START RECORDS FOR THIS EXERCISE
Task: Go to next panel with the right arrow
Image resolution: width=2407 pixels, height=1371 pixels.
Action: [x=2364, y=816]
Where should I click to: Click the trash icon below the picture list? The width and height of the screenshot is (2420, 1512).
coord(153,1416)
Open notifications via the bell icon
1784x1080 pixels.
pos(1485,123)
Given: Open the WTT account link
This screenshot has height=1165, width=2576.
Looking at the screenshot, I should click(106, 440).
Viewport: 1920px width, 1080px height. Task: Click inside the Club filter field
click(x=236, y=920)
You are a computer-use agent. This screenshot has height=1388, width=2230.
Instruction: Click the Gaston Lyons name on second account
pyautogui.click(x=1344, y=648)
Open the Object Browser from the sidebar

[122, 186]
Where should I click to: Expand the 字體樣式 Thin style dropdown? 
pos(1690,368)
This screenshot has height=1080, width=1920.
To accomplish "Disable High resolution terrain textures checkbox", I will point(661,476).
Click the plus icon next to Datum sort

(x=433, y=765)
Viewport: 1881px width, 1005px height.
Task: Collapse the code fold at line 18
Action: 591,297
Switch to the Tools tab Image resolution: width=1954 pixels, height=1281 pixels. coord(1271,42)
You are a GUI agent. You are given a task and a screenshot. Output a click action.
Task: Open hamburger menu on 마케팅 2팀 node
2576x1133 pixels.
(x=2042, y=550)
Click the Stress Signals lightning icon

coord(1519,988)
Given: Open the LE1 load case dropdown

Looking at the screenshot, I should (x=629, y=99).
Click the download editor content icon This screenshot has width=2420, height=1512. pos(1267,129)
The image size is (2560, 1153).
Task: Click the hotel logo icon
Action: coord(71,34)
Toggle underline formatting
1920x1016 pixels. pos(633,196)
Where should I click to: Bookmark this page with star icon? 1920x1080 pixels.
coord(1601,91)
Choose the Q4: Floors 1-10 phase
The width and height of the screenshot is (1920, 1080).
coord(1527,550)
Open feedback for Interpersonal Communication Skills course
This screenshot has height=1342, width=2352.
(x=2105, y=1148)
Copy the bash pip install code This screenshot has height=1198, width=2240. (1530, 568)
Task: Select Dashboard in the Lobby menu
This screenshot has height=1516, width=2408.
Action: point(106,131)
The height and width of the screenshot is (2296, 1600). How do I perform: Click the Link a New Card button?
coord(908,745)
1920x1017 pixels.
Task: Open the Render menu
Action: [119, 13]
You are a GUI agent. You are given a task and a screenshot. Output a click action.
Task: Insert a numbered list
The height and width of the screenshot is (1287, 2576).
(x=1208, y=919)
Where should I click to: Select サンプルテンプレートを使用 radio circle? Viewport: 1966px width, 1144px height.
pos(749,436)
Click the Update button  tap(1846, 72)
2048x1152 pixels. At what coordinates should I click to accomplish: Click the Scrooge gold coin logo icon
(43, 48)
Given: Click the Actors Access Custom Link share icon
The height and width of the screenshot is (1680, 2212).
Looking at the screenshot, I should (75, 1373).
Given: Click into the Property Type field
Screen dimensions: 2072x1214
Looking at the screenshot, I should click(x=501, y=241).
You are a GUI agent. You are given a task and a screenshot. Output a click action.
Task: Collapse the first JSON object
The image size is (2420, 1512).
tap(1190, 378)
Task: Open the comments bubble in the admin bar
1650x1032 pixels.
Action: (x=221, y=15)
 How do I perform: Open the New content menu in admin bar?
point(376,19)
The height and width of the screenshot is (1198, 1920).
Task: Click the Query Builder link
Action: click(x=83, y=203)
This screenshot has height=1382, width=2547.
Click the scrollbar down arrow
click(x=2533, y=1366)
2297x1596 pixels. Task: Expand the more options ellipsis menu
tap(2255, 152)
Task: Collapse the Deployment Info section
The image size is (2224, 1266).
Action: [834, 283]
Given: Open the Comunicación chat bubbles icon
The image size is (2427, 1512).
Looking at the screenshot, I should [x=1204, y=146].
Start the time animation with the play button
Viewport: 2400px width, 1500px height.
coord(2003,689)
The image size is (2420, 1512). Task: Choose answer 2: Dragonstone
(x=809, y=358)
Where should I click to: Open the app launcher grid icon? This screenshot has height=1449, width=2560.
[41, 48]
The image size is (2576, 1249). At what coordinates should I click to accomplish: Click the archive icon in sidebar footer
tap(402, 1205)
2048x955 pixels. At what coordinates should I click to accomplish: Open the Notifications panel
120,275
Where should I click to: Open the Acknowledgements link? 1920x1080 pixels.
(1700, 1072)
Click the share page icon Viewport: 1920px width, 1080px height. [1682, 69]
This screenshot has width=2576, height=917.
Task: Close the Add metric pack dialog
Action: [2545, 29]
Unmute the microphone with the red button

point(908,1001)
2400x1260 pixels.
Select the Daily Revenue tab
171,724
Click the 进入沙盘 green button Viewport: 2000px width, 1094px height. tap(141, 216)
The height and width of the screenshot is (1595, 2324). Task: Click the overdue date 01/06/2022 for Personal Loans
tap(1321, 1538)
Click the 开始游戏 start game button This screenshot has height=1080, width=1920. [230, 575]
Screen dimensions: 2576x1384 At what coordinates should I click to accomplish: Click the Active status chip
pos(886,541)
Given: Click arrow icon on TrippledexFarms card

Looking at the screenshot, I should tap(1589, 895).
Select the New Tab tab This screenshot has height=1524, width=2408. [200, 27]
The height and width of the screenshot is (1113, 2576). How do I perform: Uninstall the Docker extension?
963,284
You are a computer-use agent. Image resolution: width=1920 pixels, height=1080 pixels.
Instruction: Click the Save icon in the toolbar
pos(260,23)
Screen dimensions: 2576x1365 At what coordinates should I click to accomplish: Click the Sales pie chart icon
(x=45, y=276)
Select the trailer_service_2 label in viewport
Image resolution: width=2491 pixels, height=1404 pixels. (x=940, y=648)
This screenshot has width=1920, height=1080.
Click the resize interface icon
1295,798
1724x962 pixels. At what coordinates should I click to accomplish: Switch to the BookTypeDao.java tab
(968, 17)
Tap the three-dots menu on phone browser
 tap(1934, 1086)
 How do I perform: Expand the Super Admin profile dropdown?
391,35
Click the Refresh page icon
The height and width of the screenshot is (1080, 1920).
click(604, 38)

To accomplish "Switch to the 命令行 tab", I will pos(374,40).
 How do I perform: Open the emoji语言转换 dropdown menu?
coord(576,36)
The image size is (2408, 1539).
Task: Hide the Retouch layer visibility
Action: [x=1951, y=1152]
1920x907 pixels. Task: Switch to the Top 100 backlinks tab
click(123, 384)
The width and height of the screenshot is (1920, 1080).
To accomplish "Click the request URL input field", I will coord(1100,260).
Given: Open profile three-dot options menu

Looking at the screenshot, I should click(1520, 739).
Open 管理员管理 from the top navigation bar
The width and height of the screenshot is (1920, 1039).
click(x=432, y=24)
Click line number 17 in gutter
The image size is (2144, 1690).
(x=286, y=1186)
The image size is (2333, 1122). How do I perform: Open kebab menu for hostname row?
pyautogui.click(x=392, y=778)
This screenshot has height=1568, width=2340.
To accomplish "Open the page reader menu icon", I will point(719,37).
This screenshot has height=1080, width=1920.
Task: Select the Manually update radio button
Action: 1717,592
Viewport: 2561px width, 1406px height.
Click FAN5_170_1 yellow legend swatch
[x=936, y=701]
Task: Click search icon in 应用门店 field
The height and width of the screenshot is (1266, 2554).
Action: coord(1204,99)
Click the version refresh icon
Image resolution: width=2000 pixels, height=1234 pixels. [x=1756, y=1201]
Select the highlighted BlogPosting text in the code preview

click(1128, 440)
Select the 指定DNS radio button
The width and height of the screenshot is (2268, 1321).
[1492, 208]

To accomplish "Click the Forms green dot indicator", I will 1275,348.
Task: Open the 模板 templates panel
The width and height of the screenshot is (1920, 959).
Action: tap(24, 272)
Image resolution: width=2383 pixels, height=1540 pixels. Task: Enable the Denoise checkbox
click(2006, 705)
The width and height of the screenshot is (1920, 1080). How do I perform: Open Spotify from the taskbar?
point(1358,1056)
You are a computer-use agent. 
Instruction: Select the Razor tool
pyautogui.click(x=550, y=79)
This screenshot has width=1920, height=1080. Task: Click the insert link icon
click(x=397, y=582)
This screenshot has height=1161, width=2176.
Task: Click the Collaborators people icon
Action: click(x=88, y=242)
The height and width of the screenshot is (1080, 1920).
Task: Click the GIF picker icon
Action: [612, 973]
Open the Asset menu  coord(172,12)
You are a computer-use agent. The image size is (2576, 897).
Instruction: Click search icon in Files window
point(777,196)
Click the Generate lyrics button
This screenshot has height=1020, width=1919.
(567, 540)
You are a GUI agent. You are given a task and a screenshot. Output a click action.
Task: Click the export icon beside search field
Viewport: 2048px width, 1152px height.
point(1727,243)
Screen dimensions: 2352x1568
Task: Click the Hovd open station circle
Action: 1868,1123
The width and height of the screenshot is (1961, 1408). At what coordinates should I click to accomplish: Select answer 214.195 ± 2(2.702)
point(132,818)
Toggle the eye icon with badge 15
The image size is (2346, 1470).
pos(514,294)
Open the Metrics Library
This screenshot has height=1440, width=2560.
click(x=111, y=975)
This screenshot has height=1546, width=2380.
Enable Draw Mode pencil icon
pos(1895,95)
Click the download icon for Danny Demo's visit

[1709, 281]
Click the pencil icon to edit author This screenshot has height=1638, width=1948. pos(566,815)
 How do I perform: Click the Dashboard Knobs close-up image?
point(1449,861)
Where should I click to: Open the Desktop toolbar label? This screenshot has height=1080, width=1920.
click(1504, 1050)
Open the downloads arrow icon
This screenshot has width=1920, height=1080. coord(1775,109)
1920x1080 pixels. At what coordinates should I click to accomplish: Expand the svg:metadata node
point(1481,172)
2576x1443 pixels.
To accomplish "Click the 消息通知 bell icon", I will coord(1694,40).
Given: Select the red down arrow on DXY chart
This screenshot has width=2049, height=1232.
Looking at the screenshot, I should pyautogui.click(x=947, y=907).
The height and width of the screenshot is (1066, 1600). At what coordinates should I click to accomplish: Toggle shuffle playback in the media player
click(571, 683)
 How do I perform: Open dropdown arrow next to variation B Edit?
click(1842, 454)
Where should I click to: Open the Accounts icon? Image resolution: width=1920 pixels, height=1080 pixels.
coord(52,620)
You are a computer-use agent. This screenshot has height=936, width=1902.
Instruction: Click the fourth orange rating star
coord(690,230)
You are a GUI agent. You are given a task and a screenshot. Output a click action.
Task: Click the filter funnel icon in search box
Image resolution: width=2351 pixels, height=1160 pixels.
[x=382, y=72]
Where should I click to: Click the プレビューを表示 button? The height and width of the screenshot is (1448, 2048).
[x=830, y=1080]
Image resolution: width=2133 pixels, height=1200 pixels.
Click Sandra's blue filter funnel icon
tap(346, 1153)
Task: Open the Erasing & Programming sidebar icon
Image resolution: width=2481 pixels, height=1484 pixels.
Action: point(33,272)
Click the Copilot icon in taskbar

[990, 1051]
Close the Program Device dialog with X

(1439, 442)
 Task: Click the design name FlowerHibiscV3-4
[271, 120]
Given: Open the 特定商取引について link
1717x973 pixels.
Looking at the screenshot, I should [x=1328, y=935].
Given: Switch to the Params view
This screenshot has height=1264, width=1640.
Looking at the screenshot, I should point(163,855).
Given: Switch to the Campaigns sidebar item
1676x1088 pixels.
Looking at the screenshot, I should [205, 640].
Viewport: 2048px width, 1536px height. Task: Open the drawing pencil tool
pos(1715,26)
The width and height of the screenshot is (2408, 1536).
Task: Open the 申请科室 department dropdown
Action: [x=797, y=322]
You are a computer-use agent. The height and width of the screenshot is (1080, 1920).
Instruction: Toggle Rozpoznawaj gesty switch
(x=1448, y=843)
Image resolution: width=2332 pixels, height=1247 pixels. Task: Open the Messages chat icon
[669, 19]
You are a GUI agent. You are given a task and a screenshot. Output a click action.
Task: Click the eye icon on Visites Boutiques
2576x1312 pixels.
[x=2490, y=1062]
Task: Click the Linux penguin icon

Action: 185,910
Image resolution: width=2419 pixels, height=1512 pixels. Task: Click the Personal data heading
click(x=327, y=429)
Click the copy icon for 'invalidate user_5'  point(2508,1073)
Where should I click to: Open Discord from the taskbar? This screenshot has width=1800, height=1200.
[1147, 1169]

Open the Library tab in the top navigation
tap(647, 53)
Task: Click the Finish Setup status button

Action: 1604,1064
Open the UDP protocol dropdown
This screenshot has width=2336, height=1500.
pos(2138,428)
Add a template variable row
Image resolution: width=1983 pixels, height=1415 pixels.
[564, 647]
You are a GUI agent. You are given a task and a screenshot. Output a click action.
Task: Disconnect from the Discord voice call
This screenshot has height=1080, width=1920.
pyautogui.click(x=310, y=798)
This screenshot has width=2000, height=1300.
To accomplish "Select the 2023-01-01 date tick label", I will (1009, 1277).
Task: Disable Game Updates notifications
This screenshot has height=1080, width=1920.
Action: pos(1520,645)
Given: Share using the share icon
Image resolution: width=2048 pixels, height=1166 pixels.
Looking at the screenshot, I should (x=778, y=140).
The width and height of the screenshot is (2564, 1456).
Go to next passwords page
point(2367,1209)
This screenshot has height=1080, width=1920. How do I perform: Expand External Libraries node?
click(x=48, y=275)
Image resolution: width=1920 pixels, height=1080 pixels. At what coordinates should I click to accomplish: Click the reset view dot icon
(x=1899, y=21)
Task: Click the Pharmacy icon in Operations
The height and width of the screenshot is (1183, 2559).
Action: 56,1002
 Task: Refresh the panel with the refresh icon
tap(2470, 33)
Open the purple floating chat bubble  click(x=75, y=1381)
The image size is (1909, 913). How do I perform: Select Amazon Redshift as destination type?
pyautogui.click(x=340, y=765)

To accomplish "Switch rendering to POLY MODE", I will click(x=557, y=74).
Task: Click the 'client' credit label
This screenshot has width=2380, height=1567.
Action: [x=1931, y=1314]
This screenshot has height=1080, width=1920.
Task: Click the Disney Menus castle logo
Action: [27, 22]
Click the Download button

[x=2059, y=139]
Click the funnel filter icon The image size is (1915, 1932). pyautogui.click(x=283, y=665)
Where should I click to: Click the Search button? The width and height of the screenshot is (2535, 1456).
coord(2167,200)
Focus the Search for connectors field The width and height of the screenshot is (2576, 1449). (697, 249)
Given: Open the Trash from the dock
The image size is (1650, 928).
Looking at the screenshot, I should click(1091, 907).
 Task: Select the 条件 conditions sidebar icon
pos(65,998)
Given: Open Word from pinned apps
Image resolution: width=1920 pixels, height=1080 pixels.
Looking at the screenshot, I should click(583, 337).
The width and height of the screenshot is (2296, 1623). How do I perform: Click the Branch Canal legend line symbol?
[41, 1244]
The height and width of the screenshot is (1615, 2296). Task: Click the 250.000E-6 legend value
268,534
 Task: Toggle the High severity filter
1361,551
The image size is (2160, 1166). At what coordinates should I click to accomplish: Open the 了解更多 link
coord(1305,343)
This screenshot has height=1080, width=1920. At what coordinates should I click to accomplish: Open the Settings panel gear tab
END RECORDS FOR THIS EXERCISE
WHAT IS BEING ASKED:
Tally the lines in the records that contain the word "green"; the answer is that number and nothing more.

WRITTEN ANSWER:
2